Only one stretch of the data below is wanted: the lines starting at the one with "Go to next report page" and ending at the one with "The width and height of the screenshot is (640, 451).", both included, given again exactly.
(SUPPLIED INFORMATION begins)
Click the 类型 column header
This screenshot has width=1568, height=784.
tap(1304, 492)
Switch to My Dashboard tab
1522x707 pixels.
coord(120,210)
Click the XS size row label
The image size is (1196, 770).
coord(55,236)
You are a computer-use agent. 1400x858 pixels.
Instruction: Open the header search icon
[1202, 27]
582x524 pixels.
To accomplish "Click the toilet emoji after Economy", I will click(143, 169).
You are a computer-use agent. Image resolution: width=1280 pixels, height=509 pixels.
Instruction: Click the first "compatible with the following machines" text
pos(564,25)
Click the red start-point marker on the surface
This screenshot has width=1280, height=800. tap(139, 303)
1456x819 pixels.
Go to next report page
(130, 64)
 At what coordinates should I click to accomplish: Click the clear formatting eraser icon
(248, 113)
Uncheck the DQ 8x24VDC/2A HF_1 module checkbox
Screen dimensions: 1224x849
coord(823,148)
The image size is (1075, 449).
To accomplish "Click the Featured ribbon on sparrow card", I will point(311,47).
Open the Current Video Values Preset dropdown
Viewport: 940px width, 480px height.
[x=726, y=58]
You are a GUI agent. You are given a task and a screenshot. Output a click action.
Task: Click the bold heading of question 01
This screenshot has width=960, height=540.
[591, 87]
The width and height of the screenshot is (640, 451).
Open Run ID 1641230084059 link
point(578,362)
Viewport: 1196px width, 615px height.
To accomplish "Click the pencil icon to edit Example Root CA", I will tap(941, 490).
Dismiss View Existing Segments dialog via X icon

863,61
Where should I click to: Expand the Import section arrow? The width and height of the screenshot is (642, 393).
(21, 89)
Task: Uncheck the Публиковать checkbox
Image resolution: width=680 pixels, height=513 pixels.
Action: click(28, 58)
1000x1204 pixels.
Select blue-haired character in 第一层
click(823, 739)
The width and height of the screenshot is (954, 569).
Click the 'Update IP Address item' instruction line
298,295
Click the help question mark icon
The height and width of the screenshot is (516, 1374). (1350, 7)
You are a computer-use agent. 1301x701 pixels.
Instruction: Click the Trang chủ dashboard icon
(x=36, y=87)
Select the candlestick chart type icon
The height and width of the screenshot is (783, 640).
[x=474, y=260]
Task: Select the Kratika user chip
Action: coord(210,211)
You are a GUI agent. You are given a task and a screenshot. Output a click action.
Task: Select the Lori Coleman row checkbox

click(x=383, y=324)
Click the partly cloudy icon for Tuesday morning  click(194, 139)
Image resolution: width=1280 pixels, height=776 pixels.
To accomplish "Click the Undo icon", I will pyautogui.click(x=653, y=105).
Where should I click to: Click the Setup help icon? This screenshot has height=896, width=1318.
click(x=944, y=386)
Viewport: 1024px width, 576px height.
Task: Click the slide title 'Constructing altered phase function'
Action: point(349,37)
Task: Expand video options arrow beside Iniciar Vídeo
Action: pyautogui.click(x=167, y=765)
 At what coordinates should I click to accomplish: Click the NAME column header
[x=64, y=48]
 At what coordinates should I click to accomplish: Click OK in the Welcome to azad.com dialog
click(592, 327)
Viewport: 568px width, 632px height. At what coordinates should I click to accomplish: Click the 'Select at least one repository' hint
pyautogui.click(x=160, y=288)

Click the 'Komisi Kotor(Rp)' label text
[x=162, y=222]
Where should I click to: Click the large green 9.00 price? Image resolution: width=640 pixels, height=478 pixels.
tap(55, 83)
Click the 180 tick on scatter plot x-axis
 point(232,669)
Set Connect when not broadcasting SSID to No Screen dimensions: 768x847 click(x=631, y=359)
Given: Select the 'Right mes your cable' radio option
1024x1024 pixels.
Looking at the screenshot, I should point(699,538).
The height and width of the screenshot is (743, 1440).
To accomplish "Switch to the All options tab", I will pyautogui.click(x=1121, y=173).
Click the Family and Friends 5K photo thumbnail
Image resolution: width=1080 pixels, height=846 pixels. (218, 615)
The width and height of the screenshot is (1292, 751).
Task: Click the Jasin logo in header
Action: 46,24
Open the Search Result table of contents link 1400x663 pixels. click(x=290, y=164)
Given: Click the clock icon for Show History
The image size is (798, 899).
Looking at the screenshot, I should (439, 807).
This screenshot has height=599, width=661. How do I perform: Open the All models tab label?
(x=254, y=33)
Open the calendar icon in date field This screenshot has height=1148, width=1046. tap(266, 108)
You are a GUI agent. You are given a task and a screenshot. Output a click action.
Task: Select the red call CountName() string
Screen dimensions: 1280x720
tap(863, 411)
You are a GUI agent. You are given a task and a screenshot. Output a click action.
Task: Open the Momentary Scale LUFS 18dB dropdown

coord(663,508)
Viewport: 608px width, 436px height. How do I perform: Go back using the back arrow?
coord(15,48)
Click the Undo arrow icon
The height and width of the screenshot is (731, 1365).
(SUPPLIED INFORMATION ends)
*RESPONSE*
Go to next report page
(130, 64)
 At what coordinates should I click to accomplish: Click the clear formatting eraser icon
(248, 113)
Uncheck the DQ 8x24VDC/2A HF_1 module checkbox
Screen dimensions: 1224x849
coord(823,148)
The image size is (1075, 449).
To accomplish "Click the Featured ribbon on sparrow card", I will point(311,47).
Open the Current Video Values Preset dropdown
Viewport: 940px width, 480px height.
[x=726, y=58]
You are a GUI agent. You are given a task and a screenshot. Output a click action.
Task: Click the bold heading of question 01
This screenshot has width=960, height=540.
[591, 87]
The width and height of the screenshot is (640, 451).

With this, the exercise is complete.